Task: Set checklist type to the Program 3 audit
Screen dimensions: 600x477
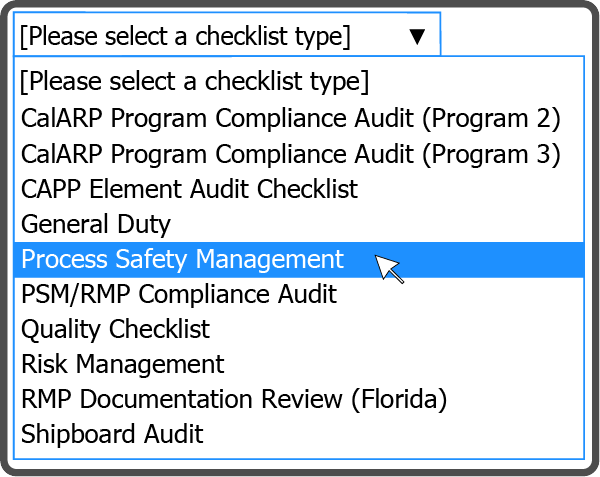Action: pyautogui.click(x=290, y=154)
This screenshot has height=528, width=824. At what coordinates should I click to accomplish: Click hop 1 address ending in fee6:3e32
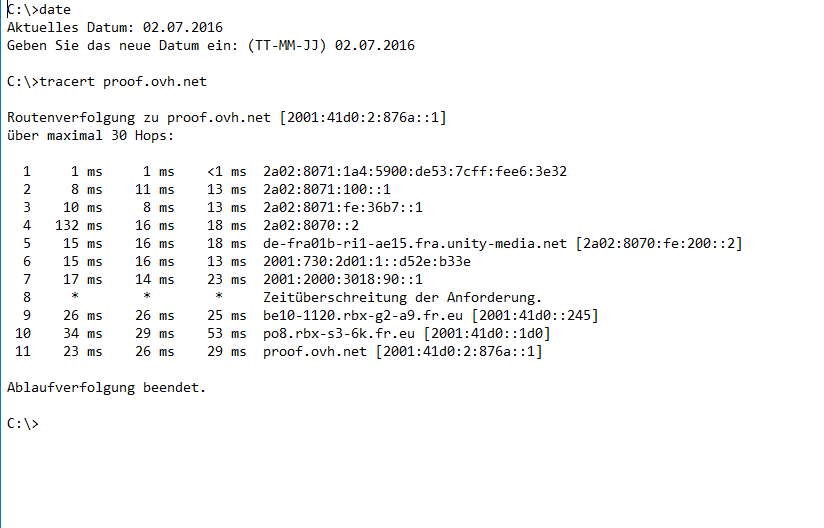[414, 171]

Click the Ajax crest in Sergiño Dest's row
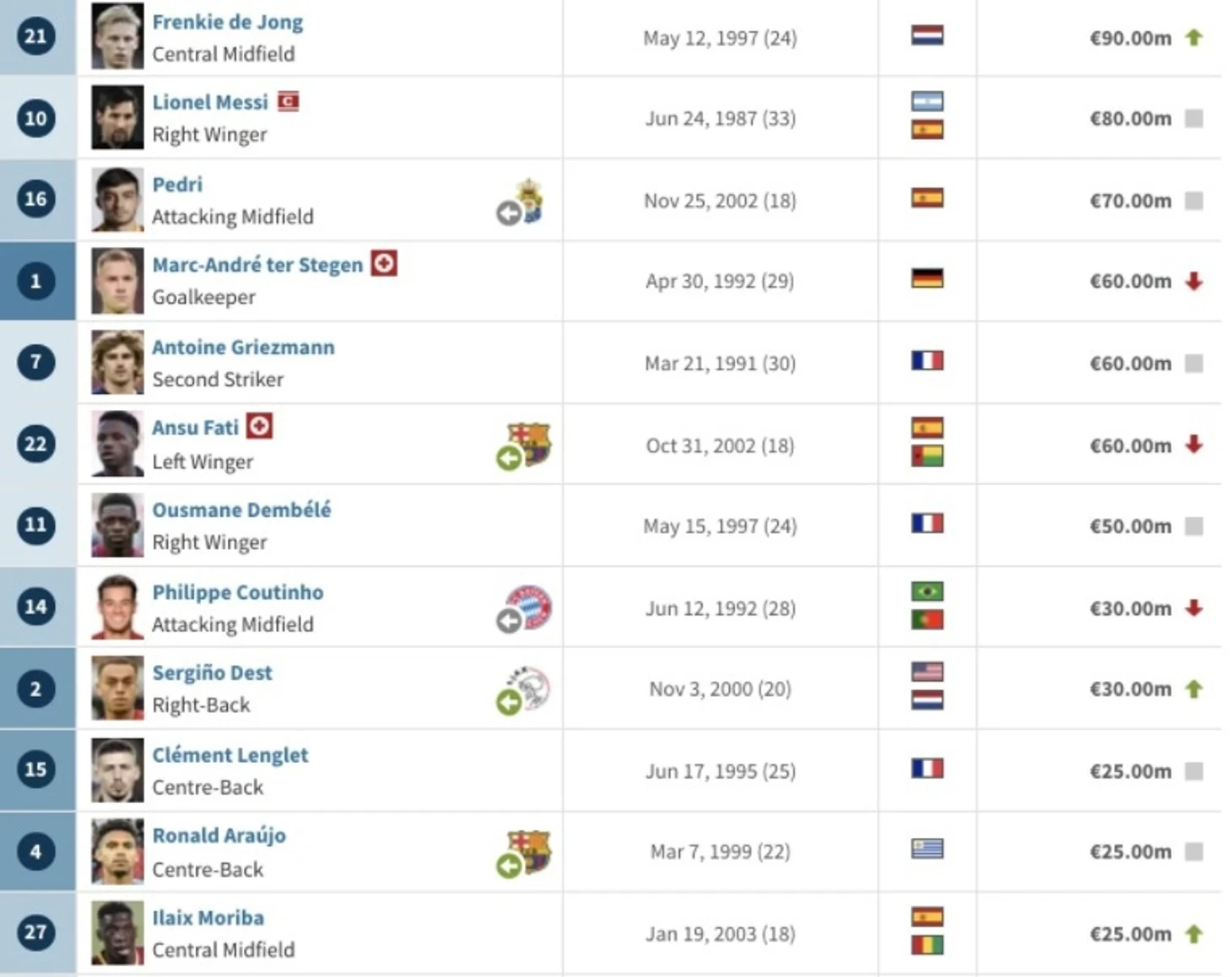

........

• **Problem description**:
Reproduce the entire listing above verbatim, line by line, and omit the pictures.

• **Response to the exercise**:
Task: Set checklist type to the Program 3 audit
Screen dimensions: 600x477
Action: pyautogui.click(x=290, y=154)
This screenshot has height=528, width=824. At what coordinates should I click to accomplish: Click hop 1 address ending in fee6:3e32
[414, 171]

Click the Ajax crest in Sergiño Dest's row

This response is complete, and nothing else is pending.